**EXTRACT TO READ**

An important cause of acute or subacute delirium, Wernicke encephalopathy (WE) is a neurological disorder induced by thiamine, vitamin B1, deficiency. WE is the most important encephalopathy due to a single vitamin deficiency. WE presents with the classic triad of ocular findings, cerebellar dysfunction, and confusion.

Korsakoff amnestic syndrome is a late neuropsychiatric manifestation of WE with memory loss and confabulation; sometimes, the condition is referred to as Wernicke-Korsakoff syndrome (WKS) or Wernicke-Korsakoff psychosis.

Thiamine deficiency is characteristically associated with chronic alcoholism, because alcohol affects thiamine uptake and utilization. However, WE may develop in nonalcoholic conditions, such as prolonged starvation, hyperemesis gravidarum, bariatric surgery, and human immunodeficiency virus (HIV)/acquired immunodeficiency syndrome (AIDS), and can even develop in healthy infants given the thiamine deficient formulas.

Frequently unrecognized, WE is more prevalent than commonly supposed. Epidemics of WE can occur, as evidenced by a report of Israeli infants with infantile thiamine deficiency who were fed formula deficient in thiamine.

Signs and symptoms

In addition to the classical triad of symptoms—encephalopathy, ataxic gait, and oculomotor dysfunction—clinical signs of WE may include the following:

Acute confusion




Memory disturbance

Hypothermia with hypotension

Delirium tremens


The clinical diagnosis of WE in alcoholics requires two of the following four signs: (i) dietary deficiencies (ii) eye signs, (iii) cerebellar dysfunction, and (iv) either an altered mental state or mild memory impairment. 

Although WE remains a clinical diagnosis with no characteristic abnormalities in diagnostic studies, the use of laboratory and radiographic tests remains important to exclude alternate or coexisting medical conditions.


Rapid correction of brain thiamine deficiency is the goal of therapy.
Administration of thiamine improves the patient’s condition to some degree in almost all cases; however, persistent neurologic dysfunction is common.
Oral absorption is unreliable in patients at risk of Wernicke encephalopathy, which emphasizes the importance of parenteral treatment.

Although as little as 2 mg of thiamine may be enough to reverse symptoms, the dose of thiamine required to prevent or treat WE in most alcoholic patients may be as high as greater than 500 mg given once or, preferably, 2 or 3 times daily parenterally, intravenous is preferred to intramuscular administration.

**THE TASK**
In the passage on Wernicke encephalopathy, which vitamin deficiency induces the disorder? The rows after the passage on Wernicke encephalopathy are separate material.

**THE DATA**
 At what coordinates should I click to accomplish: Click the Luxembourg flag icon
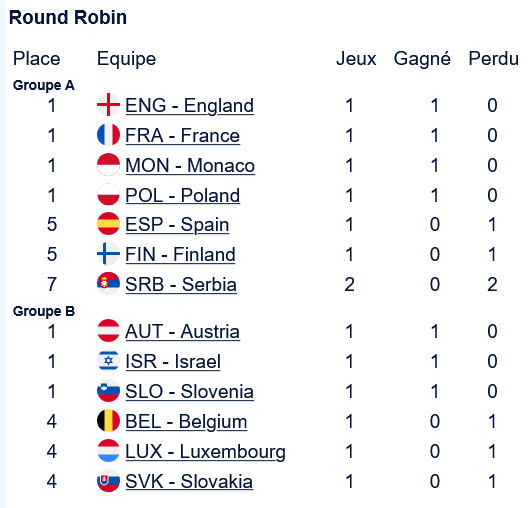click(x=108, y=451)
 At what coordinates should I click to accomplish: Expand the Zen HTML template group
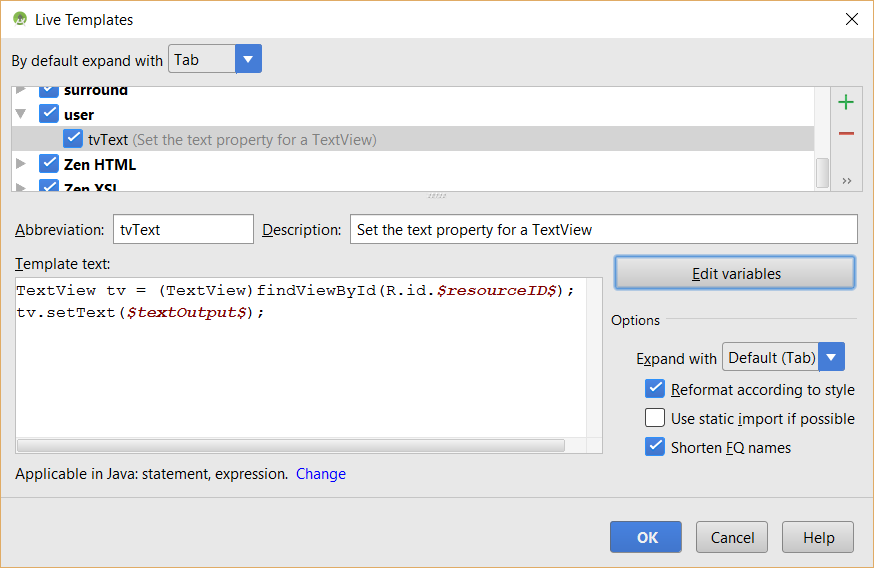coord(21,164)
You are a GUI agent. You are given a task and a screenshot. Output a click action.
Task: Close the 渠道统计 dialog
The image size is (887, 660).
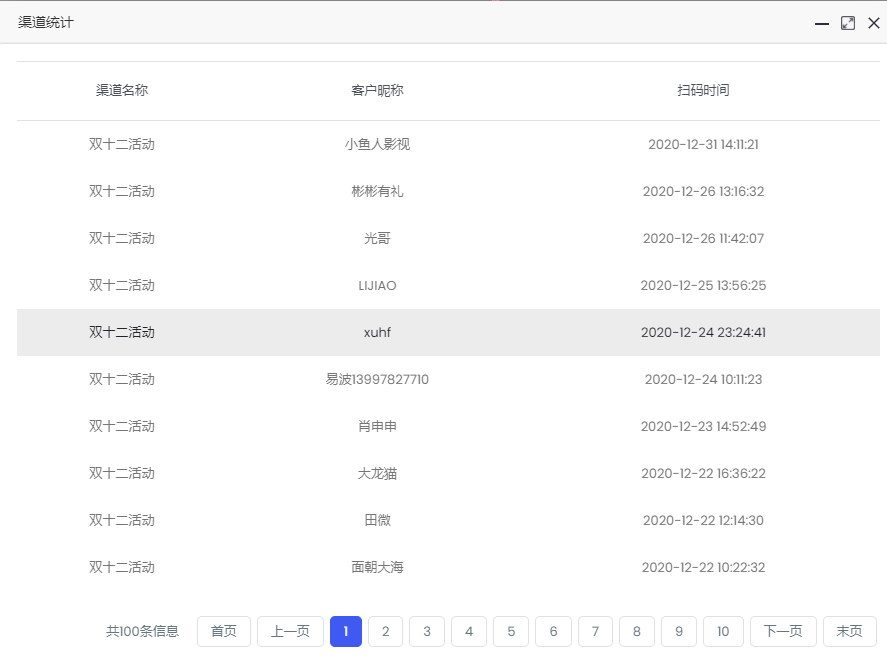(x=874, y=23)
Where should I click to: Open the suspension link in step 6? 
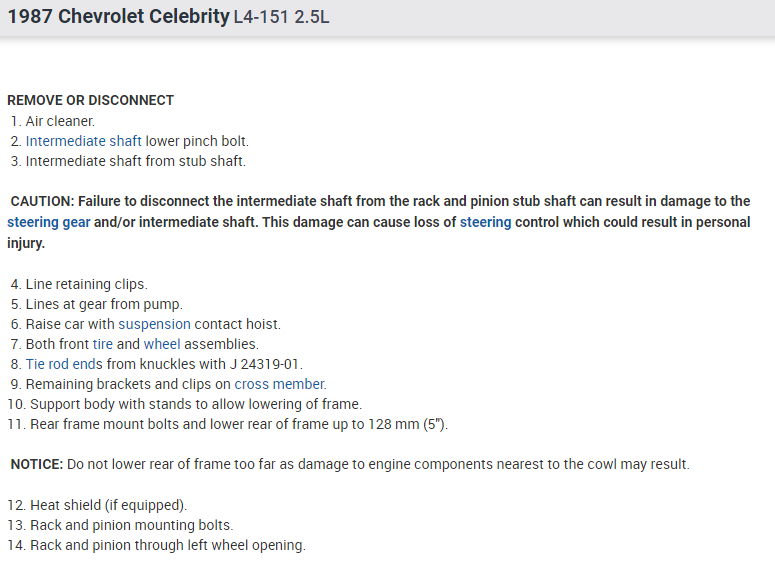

**RESULT OF THE EXERCISE**
Thiamine (vitamin B1) deficiency.